1) A relação dos pais carece de intimidade, afeto e cariho mútuos. É uma relação postiça, fingida. A relação sexual é deficiente e igualmente artificial.

2) A ausência de amor genuíno no casal será compensada pela produção de um amor igualmente falso pelos filhos. O amor é falso porque se traduzirá não em um ambiente de liberdade e respeito, mas precisamente o contrário, num ambiente geralmente tolhedor, repressivo. Não é amor, mas mero controle. A ideia subjacente é que a vida exterior do filho seja uma criação grotesca e farsesca daquilo que deveria ser a verdadeira vida interior do casal.A vontade legítima da criança será podada, suas capacidades subvalorizadas, seu comportamento reprovado.

3) Está estabelecido o impulso hostil básico.

4) A criança com o tempo tenderá a reprimir os impulsos hostis porque é intolerável precisar de quem a odeia, e a projetá-los no mundo exterior, como se a hostilidade viesse de lá e não de dentro de si mesma.

5) O mundo, a sociedade, os "outros", se tornam um ambiente perigoso, um ambiente pelo qual se desenvolve um temor. Eis a angústia.
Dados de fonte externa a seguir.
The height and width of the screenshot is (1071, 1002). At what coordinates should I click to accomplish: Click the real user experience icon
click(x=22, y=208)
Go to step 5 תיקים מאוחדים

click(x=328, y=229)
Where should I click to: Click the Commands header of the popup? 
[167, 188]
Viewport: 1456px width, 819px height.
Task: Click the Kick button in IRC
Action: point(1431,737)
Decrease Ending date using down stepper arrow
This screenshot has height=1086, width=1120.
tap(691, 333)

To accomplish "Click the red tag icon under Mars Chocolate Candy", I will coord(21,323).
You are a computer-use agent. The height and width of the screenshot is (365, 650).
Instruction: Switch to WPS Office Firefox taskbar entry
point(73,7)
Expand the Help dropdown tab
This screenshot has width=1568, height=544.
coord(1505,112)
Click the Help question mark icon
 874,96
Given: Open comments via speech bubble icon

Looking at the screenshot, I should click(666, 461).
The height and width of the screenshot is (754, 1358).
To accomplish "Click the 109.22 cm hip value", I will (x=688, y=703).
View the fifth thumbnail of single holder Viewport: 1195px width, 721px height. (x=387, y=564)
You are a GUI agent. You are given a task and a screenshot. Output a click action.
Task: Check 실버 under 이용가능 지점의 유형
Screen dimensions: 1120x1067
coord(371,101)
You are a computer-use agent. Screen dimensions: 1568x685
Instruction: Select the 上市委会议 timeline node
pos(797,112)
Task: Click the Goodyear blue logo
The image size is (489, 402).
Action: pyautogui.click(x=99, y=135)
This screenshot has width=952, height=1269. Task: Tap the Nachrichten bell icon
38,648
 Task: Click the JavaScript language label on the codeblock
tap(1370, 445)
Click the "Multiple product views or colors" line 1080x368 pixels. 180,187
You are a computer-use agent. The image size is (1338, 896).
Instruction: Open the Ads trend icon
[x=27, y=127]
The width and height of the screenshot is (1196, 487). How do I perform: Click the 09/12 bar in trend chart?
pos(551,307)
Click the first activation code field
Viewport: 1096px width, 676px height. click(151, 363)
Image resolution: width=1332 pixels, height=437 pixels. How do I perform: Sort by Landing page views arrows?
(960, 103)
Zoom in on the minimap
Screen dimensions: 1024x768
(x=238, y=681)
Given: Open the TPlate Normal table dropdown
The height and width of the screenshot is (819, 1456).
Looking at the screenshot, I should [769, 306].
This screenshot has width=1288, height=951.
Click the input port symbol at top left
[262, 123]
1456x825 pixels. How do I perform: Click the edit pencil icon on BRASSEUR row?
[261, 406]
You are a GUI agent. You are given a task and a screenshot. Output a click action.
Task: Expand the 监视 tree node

6) A angústia se desenvolverá numa personalidade neurótica no jovem e adulto, cujas características principais serão a dependência emcional, os sentimentos de inferioridade, as inibições, a agressividade e as disfunções sexuais.

7) Assim como os impulsos hostis foram reprimidos, o indivíduo reprimirá também sua angústia mediante alguns subterfúgios socialmente disponíveis: racionalização, negação, narcotização, fuga, busca desmedida por carinho, submissão, poder e isolamento.

Fonte: Karen Horney, La personalidad neurótica de nuestro tiempo, Paidós Editorial, Barcelona, Espanha, 1981.